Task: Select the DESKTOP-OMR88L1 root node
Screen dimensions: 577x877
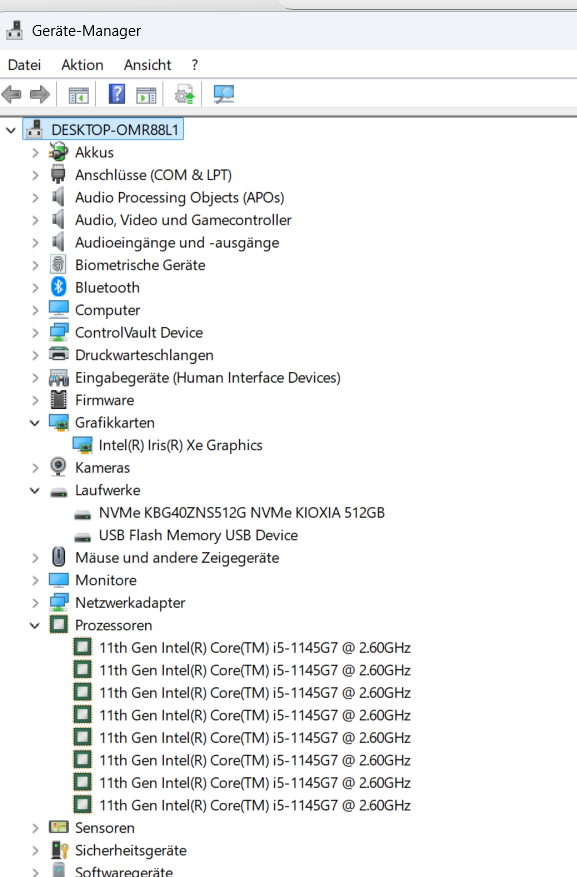Action: tap(115, 130)
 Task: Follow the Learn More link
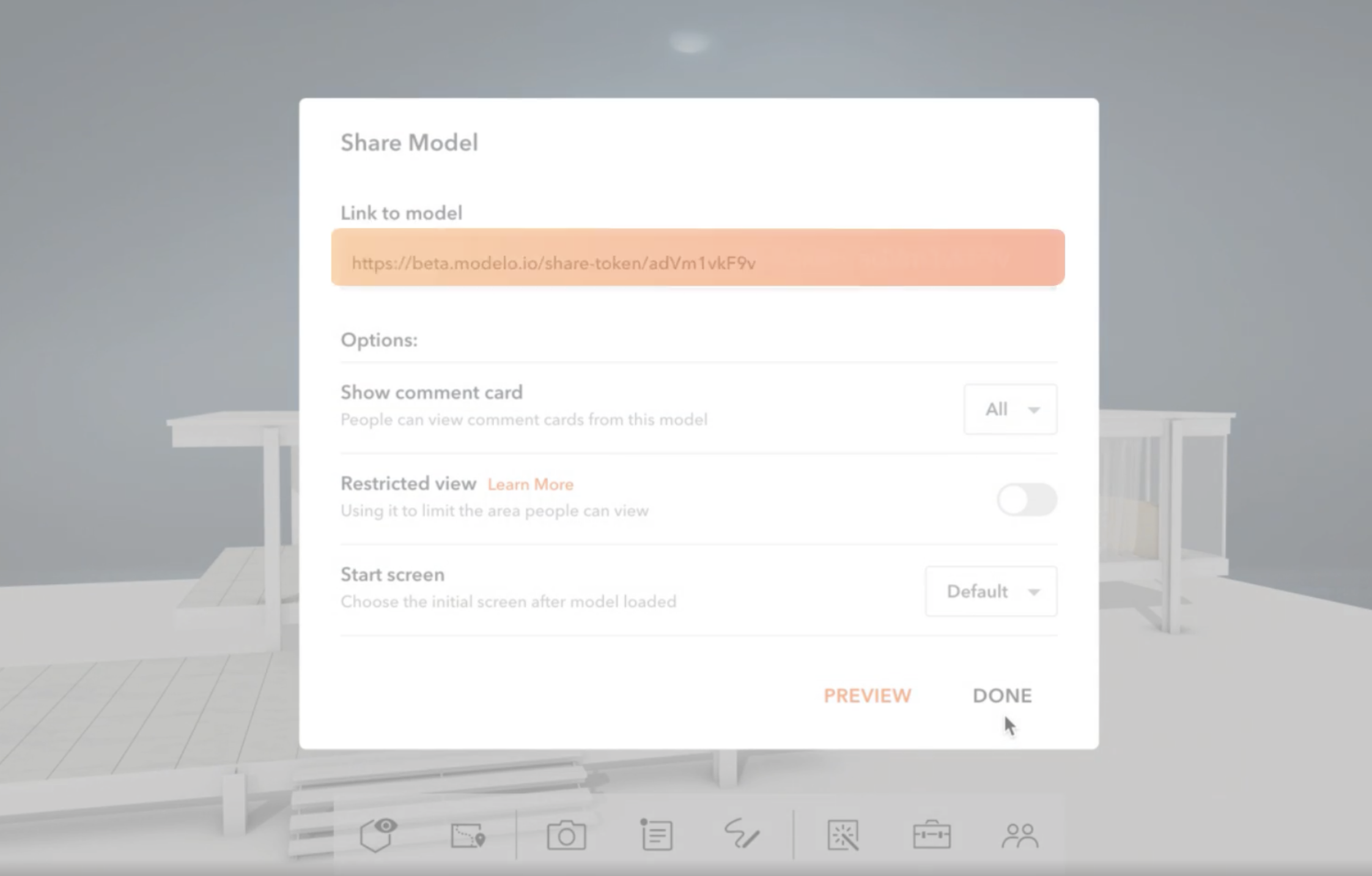530,484
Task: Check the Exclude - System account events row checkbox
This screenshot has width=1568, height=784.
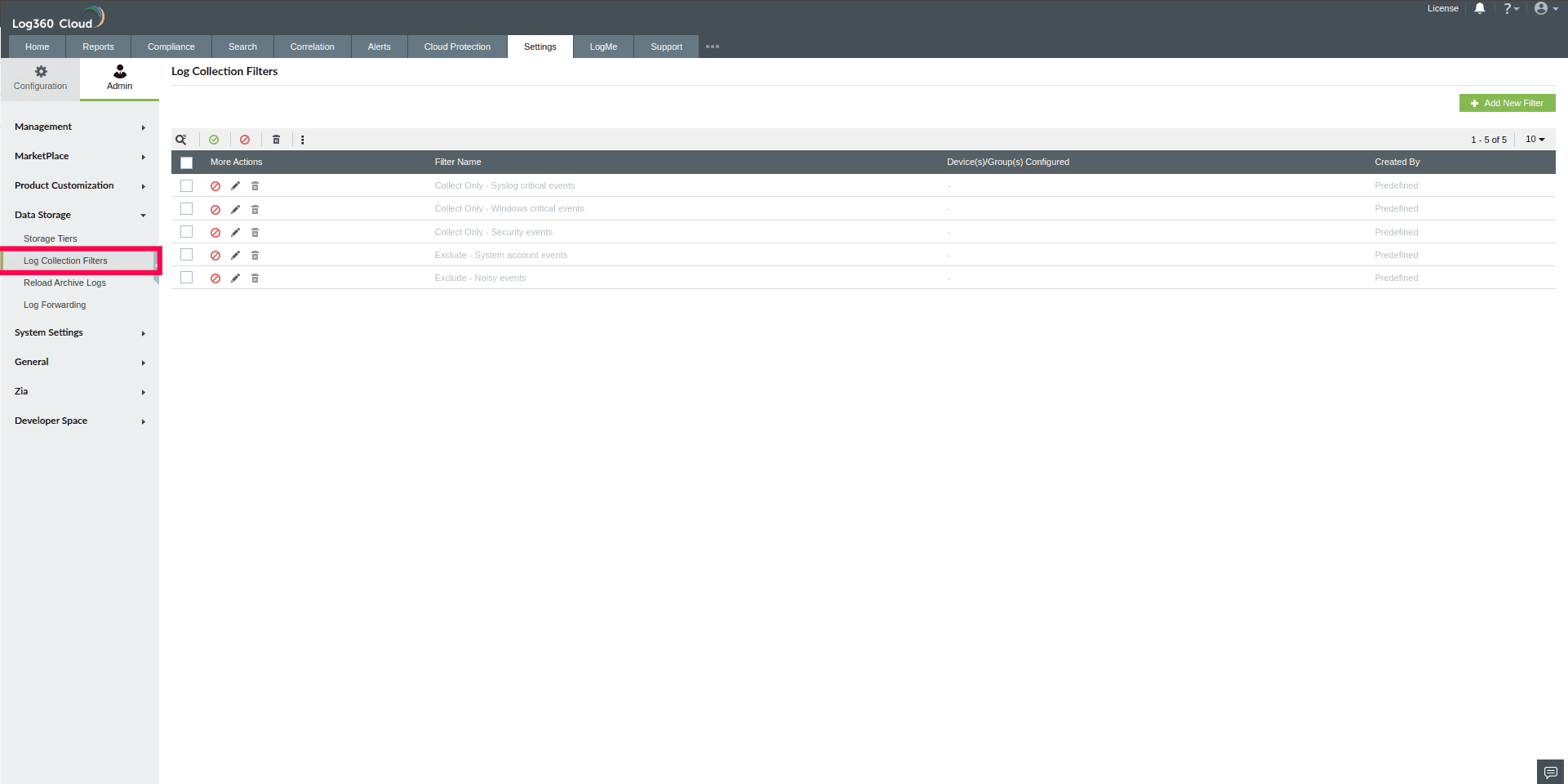Action: tap(187, 255)
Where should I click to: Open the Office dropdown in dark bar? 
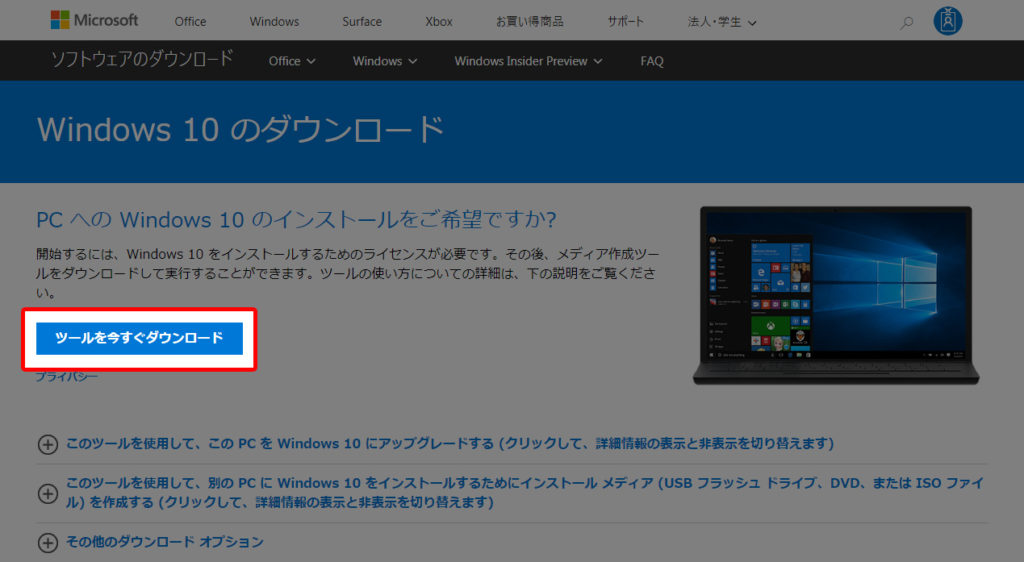pyautogui.click(x=292, y=61)
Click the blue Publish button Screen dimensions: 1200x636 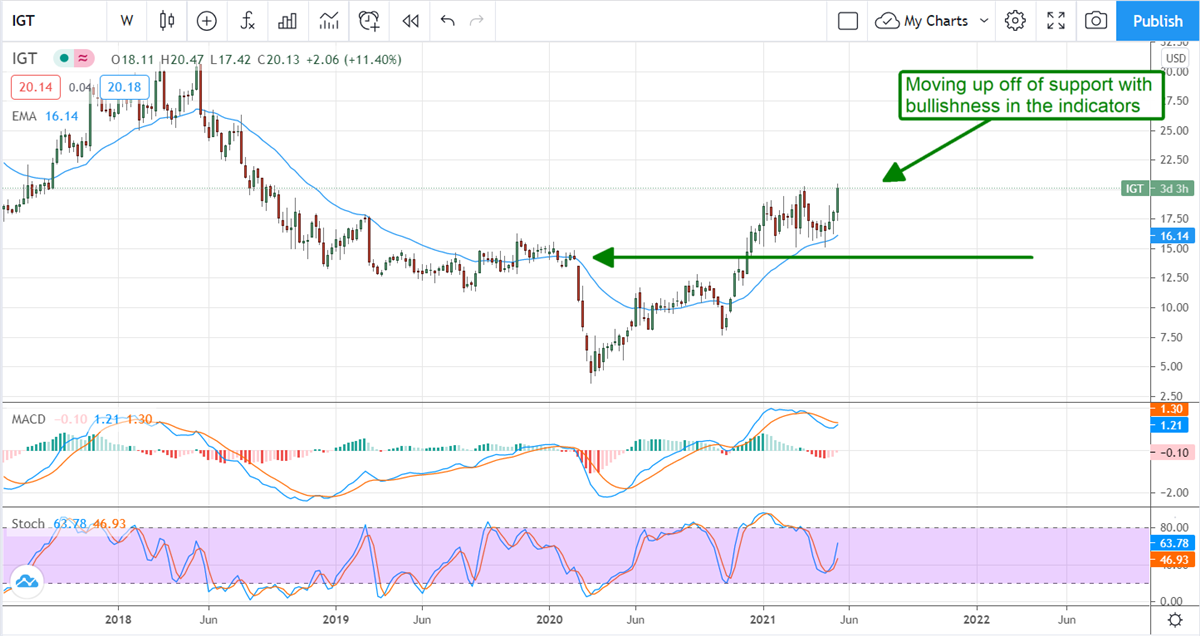tap(1157, 20)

___

* [Problem details] How many of the lines above contain the string "Task"? Reply with the number alone.

* [Reply] 3